荒川区出身16歳・渡部香生子が大会新でV

[ 2013年9月14日 06:00 ]

表彰式で両手を挙げて喜ぶ渡部香生子

東京国体第3日

(9月13日 辰巳国際水泳場)
 競泳が開幕し、少年女子A(高2、3)の200メートル平泳ぎで、12年ロンドン五輪代表の渡部香生子(かなこ、16=東京・武蔵野高)が2分23秒42の大会新で優勝した。五輪後は伸び悩んでいたが、自己ベストを約1年半ぶりに更新。東京都荒川区出身の美少女スイマーが20年の地元五輪での活躍を誓った。成年男子400メートル自由形は世界選手権(バルセロナ)の銀メダリスト萩野公介(19=栃木)が3分46秒93で制し、ライバルの瀬戸大也(19=埼玉)は5位に終わった。

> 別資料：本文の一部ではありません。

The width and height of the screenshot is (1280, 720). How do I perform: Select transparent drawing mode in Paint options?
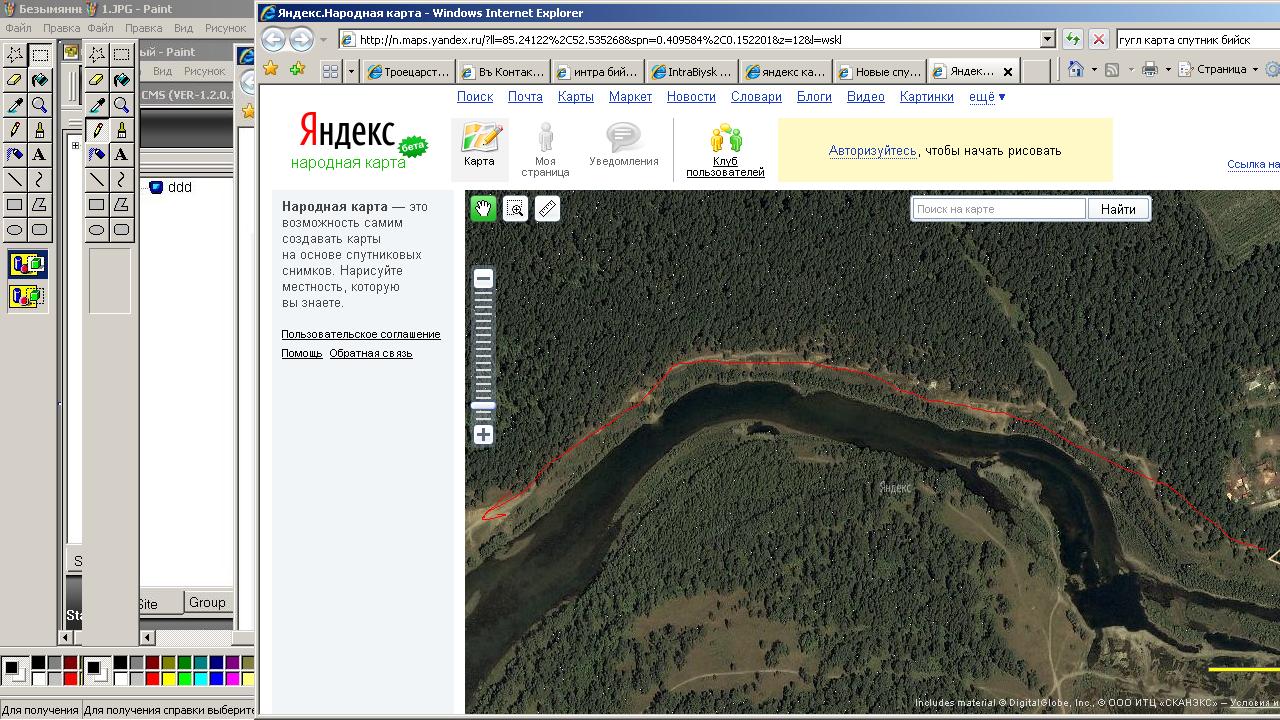pos(27,296)
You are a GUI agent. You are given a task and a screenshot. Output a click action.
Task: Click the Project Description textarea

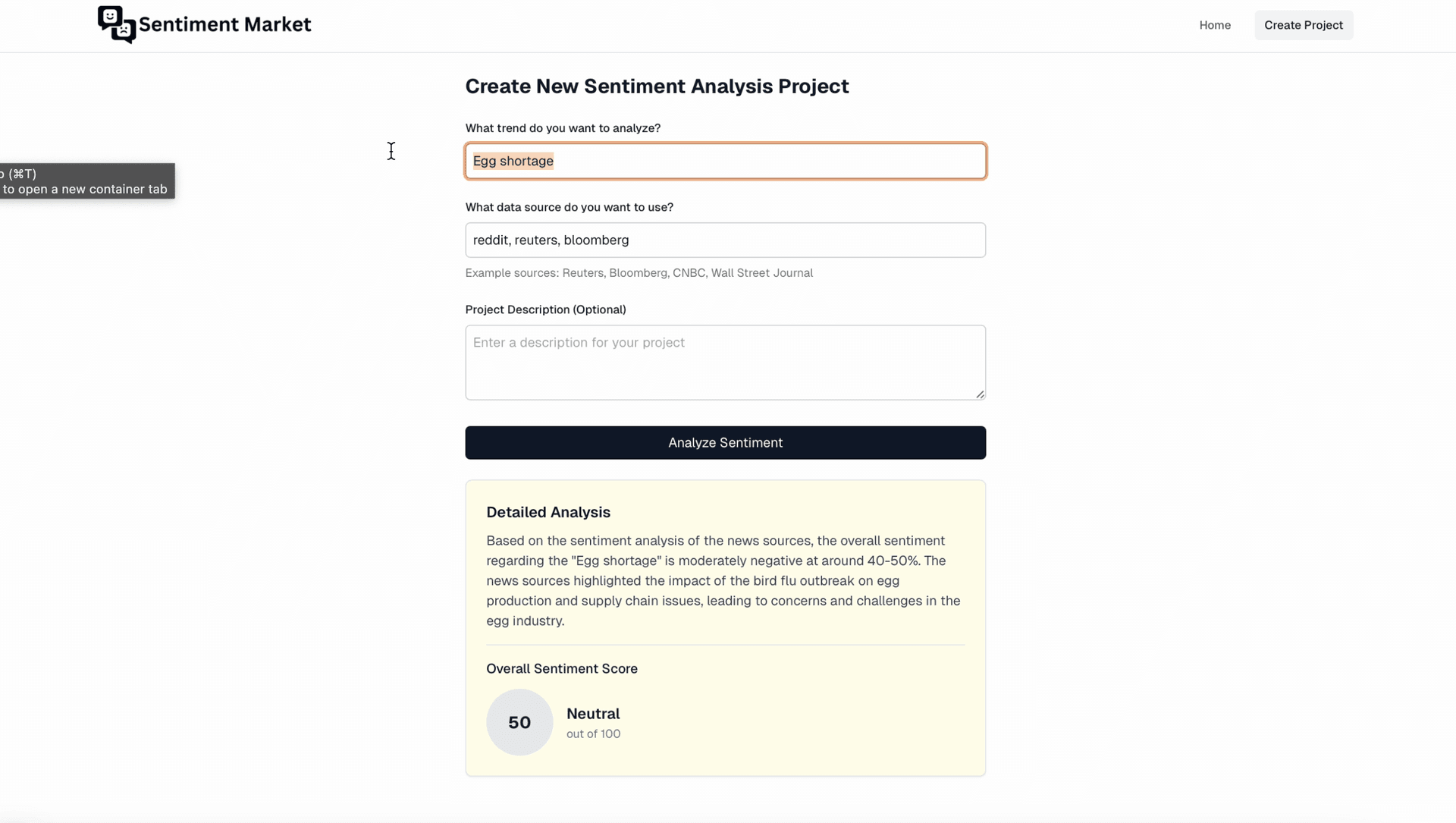point(725,363)
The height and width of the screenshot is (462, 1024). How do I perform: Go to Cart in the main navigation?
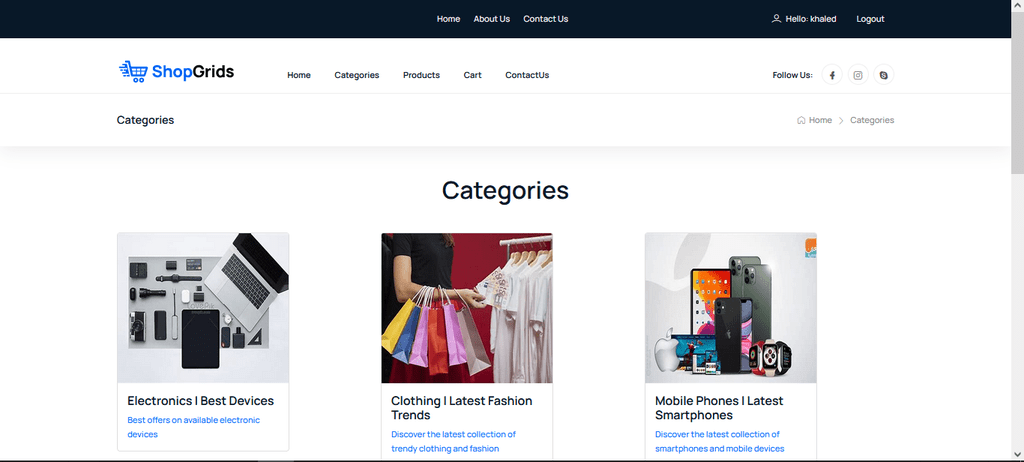(473, 75)

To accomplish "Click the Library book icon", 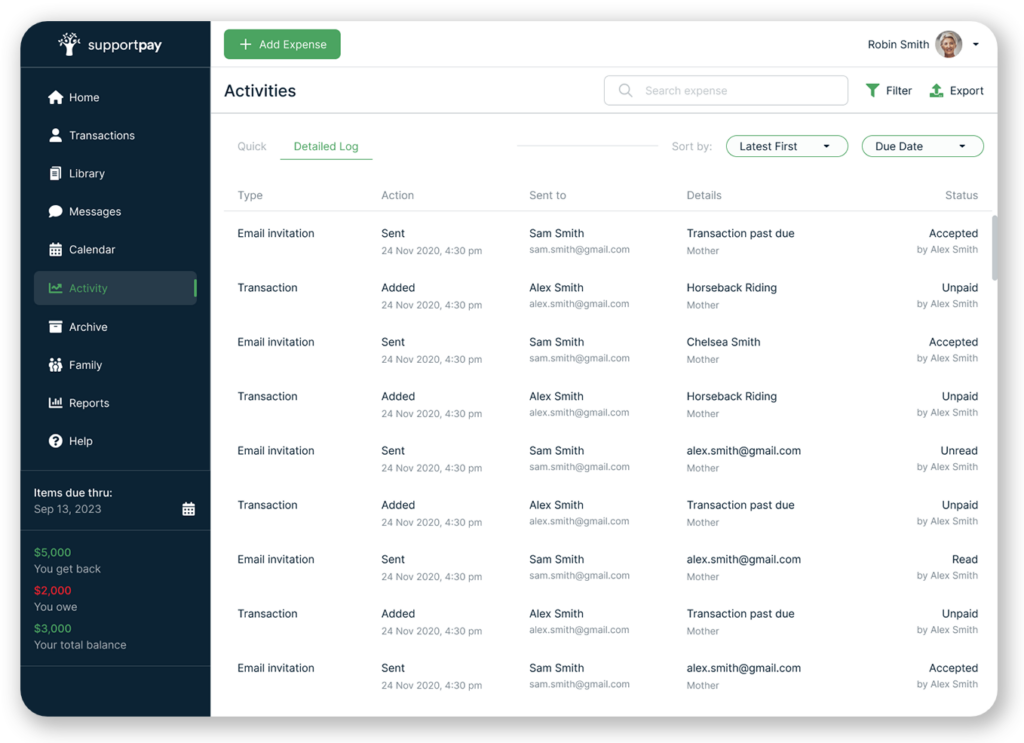I will click(x=56, y=173).
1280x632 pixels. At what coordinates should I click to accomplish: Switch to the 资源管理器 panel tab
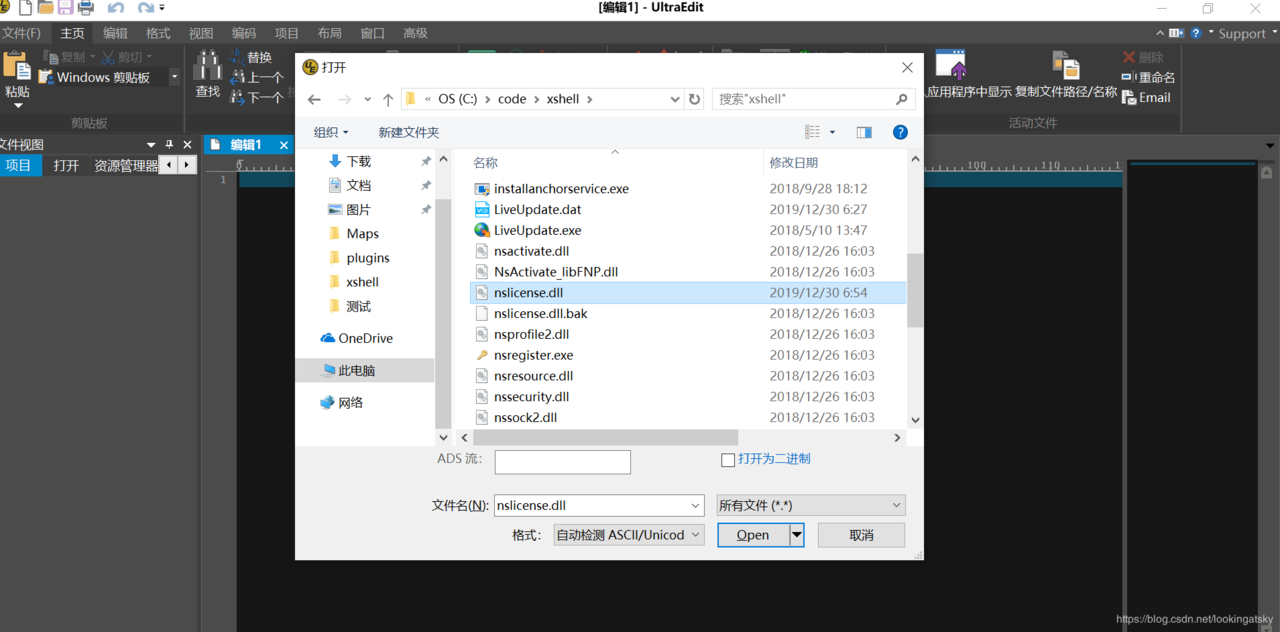coord(125,165)
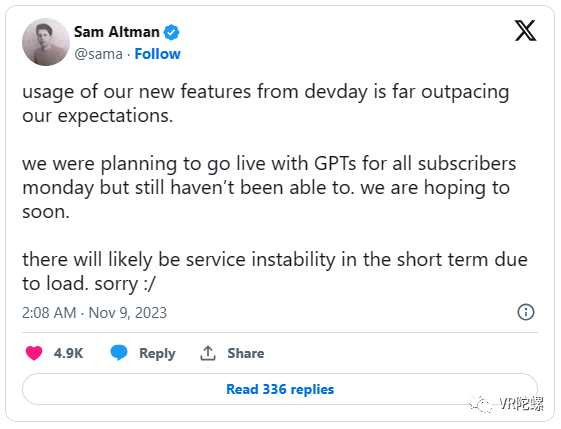Like the tweet with the pink heart icon

pos(34,353)
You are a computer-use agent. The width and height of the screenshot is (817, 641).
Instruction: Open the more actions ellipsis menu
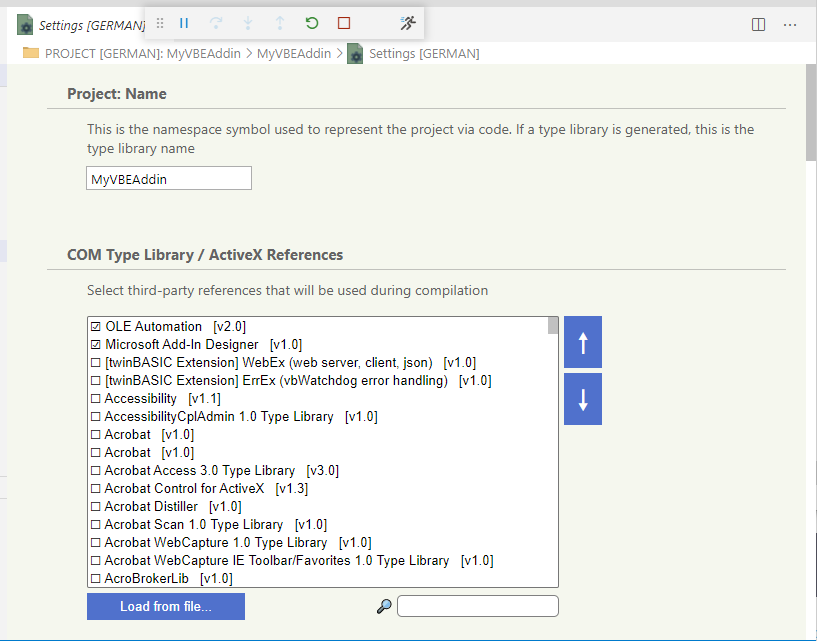pos(790,24)
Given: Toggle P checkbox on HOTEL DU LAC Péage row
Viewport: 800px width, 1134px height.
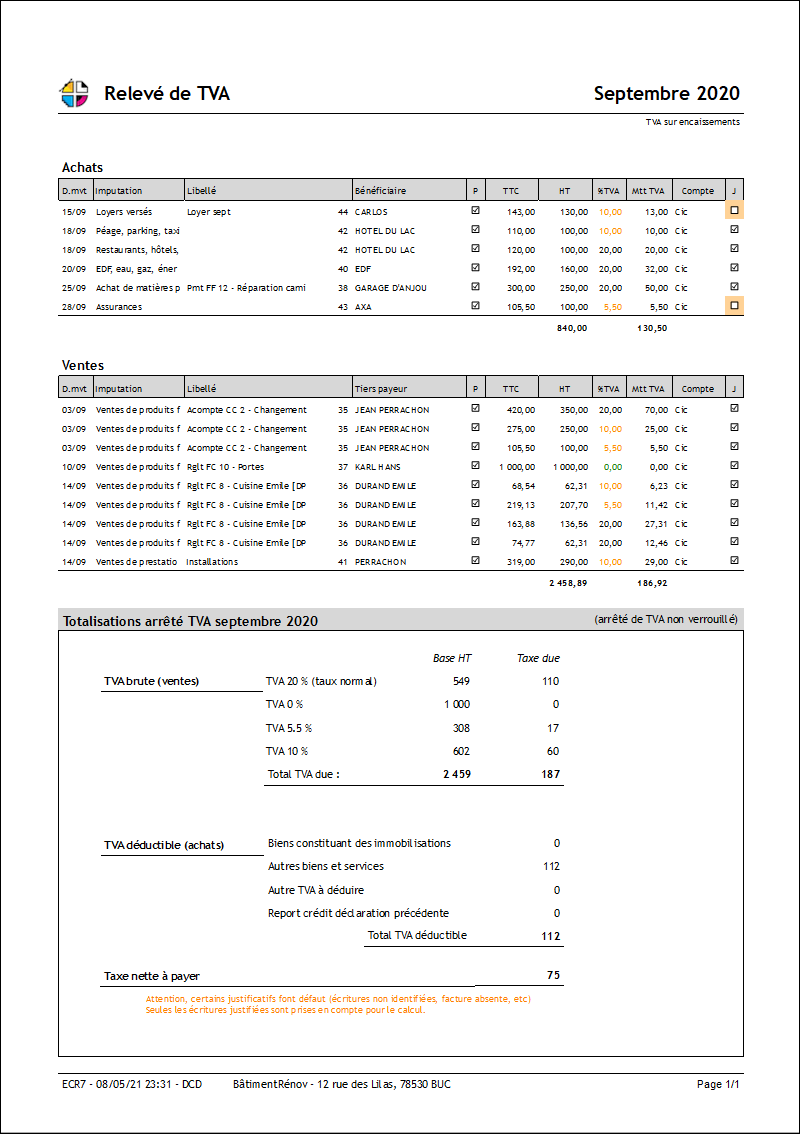Looking at the screenshot, I should pos(475,230).
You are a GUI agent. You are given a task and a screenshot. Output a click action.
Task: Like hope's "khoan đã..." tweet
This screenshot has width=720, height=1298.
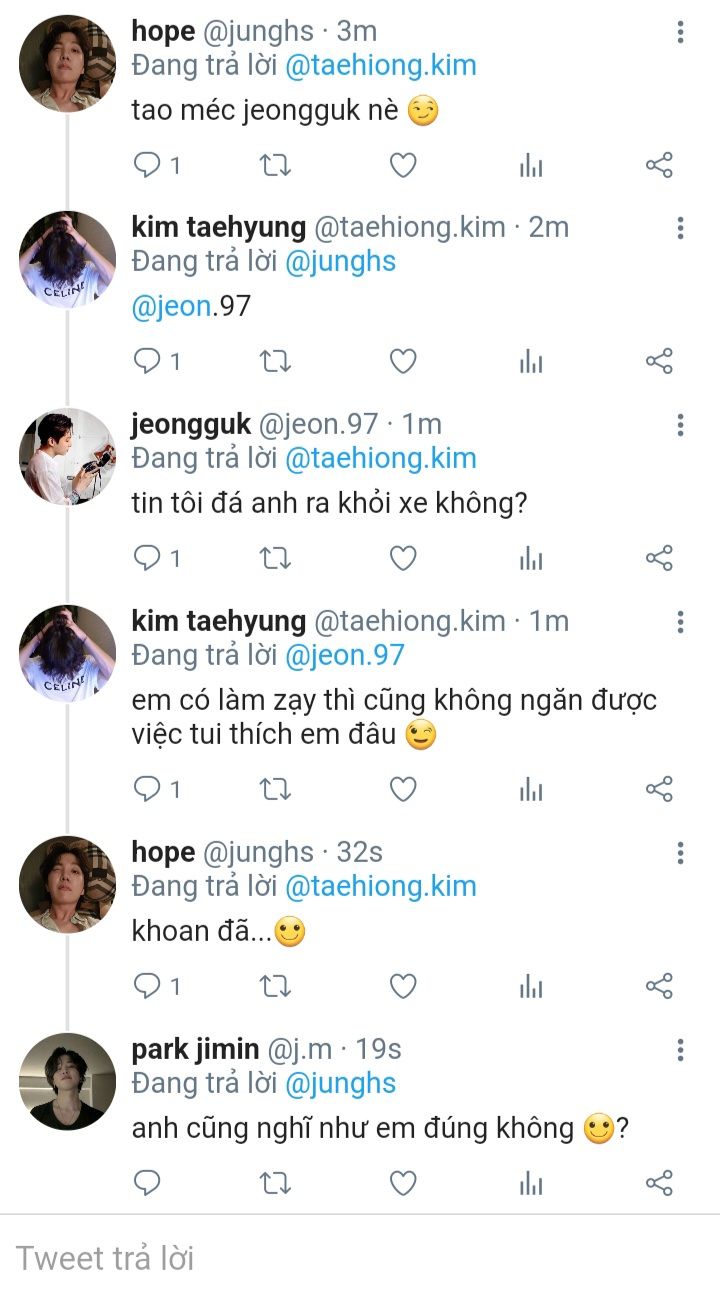tap(402, 987)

 とびっきりの「かなこスマイル」だ。渡部は前半から積極的に入り100メートルを1分9秒91でターン。後半も大きく伸びやかな泳ぎで後続を引き離すと、2位に4秒34差をつけてゴール板を叩いた。「自己ベストを目指していたので良かった。万全に近いレースができた」。大会新で復活をアピールした16歳の笑顔がはじけた。

 試練の一年だった。昨年は「岩崎恭子2世」と騒がれ、競泳最年少15歳でロンドン五輪に出場し、女子200メートル平泳ぎで準決勝まで進出した。だが、その後スランプに陥り、日本選手権で振るわず、200メートルの世界選手権代表から漏れた。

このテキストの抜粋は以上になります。